Mack C. Mason is a writer and music critic whose articles appear sites
such as Gospel Flava, The Black Gospel Blog, and his own Gospel Trade
News and Review.

Mason is also a pastor and ordained minister of the Church of God in
Christ, which gives him an inside perspective and appreciation for the
subject. However, he does not back away from the scandals which have
cast negative shadows over the movement. In Make Room for the Holy Ghost,
he thoroughly and graciously enlarges upon the often narrow treatment
of Pentecostalism. The result is an extensive Who's Who among
Pentecostals and long overdue recognition of their various contributions
to its development.

Make Room for the Holy Ghost will surely recruit many new fans for the
author's writing style, which has been called "engaging" by those who
quickly found themselves enthralled by the stories in his previous
books, Saints in the Land of Lincoln and the recent Holding On From The
Inside Out
.

Clearly, Pentecostals are here to stay, and Mack Mason's book helps us
to better understand what their "joyful noise" is all about. Make Room
for the Holy Ghost
will be available September 5, 2006.

Tuesday, July 04, 2006

TBGB Pick of the Week: July 3, 2006

“Help Me to Stay Saved”
Keith “Wonderboy” Johnson and the Spiritual Voices
From the album Just Being Me
Verity Records 2006
www.verityrecords.com

You can’t help but grin during old-style quartet redux specialist Keith “Wonderboy” Johnson’s tongue-in-cheek rant on “that’s what’s wrong with the church today." The song reminds me a little of Rev. Anderson Johnson's 1953 slide guitar classic "God Don't Like It," especially the good Reverend's concluding line, "Now I wasn't talking about anyone/I was just singing my song."

Light-hearted, harmless, and with none of the sanctimonious feel of some other songs in this vein, Johnson's “Stay Saved” still gets its point across: you gotta walk the holy walk and talk the holy talk.

Saturday, July 01, 2006

Hit Gospel Song is now a Stage Musical

TBGB reported some time ago on the phoenix-like rise of George Jordan's "Jesus Can Work it Out." It went from gospel oldies favorite to megahit, courtesy of the ICEE Records' re-recording of Dr.

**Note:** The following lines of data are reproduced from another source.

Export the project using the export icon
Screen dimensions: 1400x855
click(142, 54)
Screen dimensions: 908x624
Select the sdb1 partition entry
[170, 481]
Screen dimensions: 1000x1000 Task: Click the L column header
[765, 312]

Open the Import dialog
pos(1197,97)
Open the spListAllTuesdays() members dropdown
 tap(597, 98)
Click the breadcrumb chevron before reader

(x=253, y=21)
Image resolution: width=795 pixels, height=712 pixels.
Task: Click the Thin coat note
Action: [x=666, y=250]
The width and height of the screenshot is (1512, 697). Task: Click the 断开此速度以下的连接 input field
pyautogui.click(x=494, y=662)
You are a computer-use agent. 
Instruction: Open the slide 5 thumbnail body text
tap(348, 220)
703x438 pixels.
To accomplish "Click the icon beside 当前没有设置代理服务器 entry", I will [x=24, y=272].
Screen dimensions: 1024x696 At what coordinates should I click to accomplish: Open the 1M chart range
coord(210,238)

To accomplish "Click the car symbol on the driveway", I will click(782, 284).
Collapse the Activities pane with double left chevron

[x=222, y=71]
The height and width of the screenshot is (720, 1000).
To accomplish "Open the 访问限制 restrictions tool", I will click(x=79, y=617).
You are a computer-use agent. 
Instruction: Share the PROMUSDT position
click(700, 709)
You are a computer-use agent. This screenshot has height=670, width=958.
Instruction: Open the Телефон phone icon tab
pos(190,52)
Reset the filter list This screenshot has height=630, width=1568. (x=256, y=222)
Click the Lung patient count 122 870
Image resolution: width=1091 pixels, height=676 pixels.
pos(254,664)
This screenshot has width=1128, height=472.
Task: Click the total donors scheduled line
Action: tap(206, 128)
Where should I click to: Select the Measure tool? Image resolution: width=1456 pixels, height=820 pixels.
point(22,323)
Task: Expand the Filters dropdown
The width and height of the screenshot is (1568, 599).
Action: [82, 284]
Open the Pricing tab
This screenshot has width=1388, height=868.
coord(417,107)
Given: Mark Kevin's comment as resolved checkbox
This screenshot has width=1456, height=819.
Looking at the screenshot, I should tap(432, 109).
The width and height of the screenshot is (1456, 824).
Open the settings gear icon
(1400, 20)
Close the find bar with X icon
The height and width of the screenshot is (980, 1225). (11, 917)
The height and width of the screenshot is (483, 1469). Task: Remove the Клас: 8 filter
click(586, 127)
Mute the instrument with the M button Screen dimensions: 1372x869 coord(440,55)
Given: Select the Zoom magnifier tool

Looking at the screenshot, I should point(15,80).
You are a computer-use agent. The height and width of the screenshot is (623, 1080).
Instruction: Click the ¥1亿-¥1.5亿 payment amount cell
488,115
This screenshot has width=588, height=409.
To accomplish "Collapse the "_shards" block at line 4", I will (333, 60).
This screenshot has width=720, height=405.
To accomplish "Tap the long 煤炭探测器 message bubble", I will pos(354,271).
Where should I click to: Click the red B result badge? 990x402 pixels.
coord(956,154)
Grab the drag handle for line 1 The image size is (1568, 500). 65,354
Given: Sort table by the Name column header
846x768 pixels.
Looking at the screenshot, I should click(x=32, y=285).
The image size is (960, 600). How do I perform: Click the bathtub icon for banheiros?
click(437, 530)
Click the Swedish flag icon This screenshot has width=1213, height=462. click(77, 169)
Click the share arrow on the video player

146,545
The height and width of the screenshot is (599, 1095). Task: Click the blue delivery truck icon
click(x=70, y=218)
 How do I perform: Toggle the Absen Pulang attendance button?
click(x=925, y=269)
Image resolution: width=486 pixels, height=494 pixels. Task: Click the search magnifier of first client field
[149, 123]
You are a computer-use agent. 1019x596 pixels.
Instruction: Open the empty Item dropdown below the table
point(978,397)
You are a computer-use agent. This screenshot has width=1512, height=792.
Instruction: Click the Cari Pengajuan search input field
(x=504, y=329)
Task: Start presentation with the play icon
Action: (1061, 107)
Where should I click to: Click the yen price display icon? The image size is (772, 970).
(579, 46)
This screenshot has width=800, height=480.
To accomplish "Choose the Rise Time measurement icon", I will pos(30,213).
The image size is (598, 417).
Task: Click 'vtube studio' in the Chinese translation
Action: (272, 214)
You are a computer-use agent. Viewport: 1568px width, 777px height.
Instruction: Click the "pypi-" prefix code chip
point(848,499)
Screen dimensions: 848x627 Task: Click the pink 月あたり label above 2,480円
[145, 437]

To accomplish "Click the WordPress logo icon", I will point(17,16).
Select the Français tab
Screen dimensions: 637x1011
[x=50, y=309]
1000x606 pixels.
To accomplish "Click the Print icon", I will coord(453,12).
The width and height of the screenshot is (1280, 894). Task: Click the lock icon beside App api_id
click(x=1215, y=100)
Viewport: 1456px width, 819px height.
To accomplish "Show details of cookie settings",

Charles G. Hayes and the Cosmopolitan Church of Prayer Warriors' 1980s version on Savoy, itself a cover of the Rev. Maceo Woods and the Christian Tabernacle Choir 1970s original. The Warriors' Savoy and ICEE versions both feature the incomparable Dianne Williams as soloist-preacher.

"Work it Out" can now add one more achievement to its CV: gospel musical. "Work It Out," produced by ICEE's Dr. Charles T. White and directed by Rico Nance, will be presented at Chicago's Arie Crown Theatre July 20 - 23, 2006, starring Malik Yoba, Kaye Fox, and none other than Dianne Williams herself. Another fiery gospel singer from Chicago, LaVarnga Hubbard, will be Dianne's understudy. LaVarnga tells TBGB that Dianne will do three shows and she'll do three.

Press on the play says Chicago will be the first of a thirty-plus city tour. So if you can't see it in the Windy City, it may be coming to a stage near you!